Salmon farming in British Columbia began three decades ago, and was developed by true pioneers who set a strong foundation of innovation and adaptation. Salmon farmers have always worked to grow healthy fish, and make improvements to ensure the long-term vibrancy of the ocean environment and marine wild species.
Like any developing sector, there have been challenges, and the progress of the industry has faced criticism as issues of the environment are entwined in the culture of B.C. Through innovation and adaptation, several important gains have been made over the past decade in specific areas of importance, as the industry has become more mature and technically sophisticated.
Focusing on three core pillars of sustainability – environmental, social and economic – the BC Salmon Farmers Association (BCSFA) released its inaugural Sustainability Progress Report on October 27, 2015 at the Global Aquaculture Alliance (GAA) GOAL conference, held at the Four Seasons Hotel in Vancouver, B.C.
“This past year the industry has advanced its commitments to marine research,” said Don Noakes, Dean of the Science and Technology at Vancouver Island University and appointed Chair of an independent Science Advisory Council leading the industry’s Marine Environmental Research Program. “First by completing a series of workshops that identified areas of priority, and second by appointing an independent Science Advisory Council and committing $1.5-million over the next five years to fund research the Council believes is relevant to furthering our understanding of the marine environment. And now they have collectively launched their inaugural Sustainability Progress Report.”
The report highlights the efforts of the industry to employ world best practices and be global leaders in salmon farming. It also provides clarification and updates on a number of issues of public interest, detailing the importance of the salmon farming industry to the sustainability of BC’s coastal communities. Some of the key highlights include:
- The use antibiotics in the B.C. salmon farming industry has decreased 7-fold over the past decade, currently sitting at approximately 50 grams of antibiotic prescribed per tonne of production. The salmon farming industry in B.C. has also been recognized for its protocol to only use medicine to treat fish with existing health issues, and only through the prescription of a veterinarian.
- On sea lice management, companies take a number of proactive measures to manage sea lice numbers and mitigate potential issues.

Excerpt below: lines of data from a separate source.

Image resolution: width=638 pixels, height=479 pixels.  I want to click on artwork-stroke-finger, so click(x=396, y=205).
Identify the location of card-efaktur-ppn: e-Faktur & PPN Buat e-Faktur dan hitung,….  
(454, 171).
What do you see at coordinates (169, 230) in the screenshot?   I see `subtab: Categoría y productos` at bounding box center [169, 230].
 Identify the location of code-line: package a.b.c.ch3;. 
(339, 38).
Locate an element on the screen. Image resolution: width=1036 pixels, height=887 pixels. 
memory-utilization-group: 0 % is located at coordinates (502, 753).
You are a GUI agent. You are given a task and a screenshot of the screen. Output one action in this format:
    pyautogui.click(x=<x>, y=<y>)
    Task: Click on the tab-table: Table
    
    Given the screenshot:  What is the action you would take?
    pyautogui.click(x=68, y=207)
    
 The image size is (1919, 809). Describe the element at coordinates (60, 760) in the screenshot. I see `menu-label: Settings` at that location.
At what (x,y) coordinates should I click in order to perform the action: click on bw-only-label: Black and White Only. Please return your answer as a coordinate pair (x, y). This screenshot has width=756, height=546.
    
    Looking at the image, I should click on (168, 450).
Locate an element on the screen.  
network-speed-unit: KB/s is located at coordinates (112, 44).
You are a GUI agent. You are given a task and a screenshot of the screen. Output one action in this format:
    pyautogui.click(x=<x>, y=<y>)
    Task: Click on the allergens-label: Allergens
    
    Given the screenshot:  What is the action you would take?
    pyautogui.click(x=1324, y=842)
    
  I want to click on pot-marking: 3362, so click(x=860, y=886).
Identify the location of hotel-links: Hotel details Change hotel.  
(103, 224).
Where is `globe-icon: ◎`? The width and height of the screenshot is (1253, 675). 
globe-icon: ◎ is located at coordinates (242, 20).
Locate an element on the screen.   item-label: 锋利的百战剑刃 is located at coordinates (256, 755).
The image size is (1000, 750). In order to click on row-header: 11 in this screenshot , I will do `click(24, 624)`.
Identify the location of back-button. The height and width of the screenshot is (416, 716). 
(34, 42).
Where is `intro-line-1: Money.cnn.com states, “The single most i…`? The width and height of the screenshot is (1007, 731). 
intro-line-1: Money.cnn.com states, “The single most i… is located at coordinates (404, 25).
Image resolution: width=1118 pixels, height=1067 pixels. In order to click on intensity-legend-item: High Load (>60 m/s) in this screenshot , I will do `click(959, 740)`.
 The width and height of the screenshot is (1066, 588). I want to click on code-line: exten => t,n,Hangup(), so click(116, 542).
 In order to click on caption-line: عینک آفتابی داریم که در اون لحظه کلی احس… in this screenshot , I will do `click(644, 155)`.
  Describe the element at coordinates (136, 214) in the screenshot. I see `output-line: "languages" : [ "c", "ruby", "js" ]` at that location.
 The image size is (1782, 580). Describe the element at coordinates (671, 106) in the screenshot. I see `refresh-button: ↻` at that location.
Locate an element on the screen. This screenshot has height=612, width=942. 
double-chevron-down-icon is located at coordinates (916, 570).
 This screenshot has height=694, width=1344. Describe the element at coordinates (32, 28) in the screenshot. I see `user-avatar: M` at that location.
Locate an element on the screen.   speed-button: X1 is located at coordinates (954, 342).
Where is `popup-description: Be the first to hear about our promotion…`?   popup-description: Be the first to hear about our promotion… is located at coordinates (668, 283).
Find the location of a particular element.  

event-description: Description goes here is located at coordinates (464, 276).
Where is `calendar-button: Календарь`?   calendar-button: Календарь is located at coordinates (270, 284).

The report presents the average number of salmon lice (Lepeophtheirus salmonis) on salmon farms over the past 10 years and discusses the proactive measures taken to manage sea lice for the health of both farm-raised and wild fish.
- Salmon feeds used in B.C. contain less than 18% marine-based products (fishmeal and oil). Significant improvements made by feed development companies to replace marine oil and protein sources with plant and animal sources.
- 78% of the salmon raised in B.C. is done so in partnership with First Nations. Collectively, salmon farming companies in B.C. currently have 19 economic and social partnerships with First Nations, and are working towards many more.
- In 2013, about $600,000 was donated by salmon farming companies to community organizations and causes.
- Salmon farming contributes about 5,000 jobs and over $1.1-billion to the B.C. economy every year.
“The B.C. salmon industry has done a very good job with transparency,” said Steve Hedlund, Communications Manager, Global Aquaculture Alliance. “A lot of companies in the seafood sector are becoming more transparent, but if you’re not proactive about it then no one will necessarily know what you’re up to. Reports like this help to proactively push transparency.”
The intent of the BCSFA’s Sustainability Progress Report is to show the industry’s commitment and progress, as well as the industry’s on-going dedication to furthering the goals of creating a sustainable future for B.C.’s oceans and coastal communities.
“All of the issues have not been solved, but the resolve and commitment to get there is genuine,” said Jeremy Dunn, Executive Director, BCSFA. “Working together within operating communities, with First Nations, and with the global research and scientific community, I am confident our members progress will continue.”
As indicated by Dunn, this is a progressive journey that will continue through shared values of openness and transparency. Launching the report at the GOAL conference provided an international audience for us share our progress, and also get feedback from others in the aquaculture industry.
The GAA GOAL conference brought 400 aquaculture industry leaders, as well as retail and foodservice professionals, academia, representatives of NGO’s and governments from around the world to Canada for the first time.
“Vancouver is a food town and everyone is very sophisticated in terms of knowledge and food production, compared to other parts of the world,” said Hedlund. “With our theme of consumer education, it’s a perfect fit because you have aquaculture production – especially salmon aquaculture – and then you have the culinary side of it, which is what connects the industry to consumers. This is an ideal place for that and we’ve seen some fresh faces here.”
In continuing with the theme of consumer education, the BCSFA intends to provide updates to this report on an annual basis. The full report for 2015 is available online at bcsalmonfarmers.ca.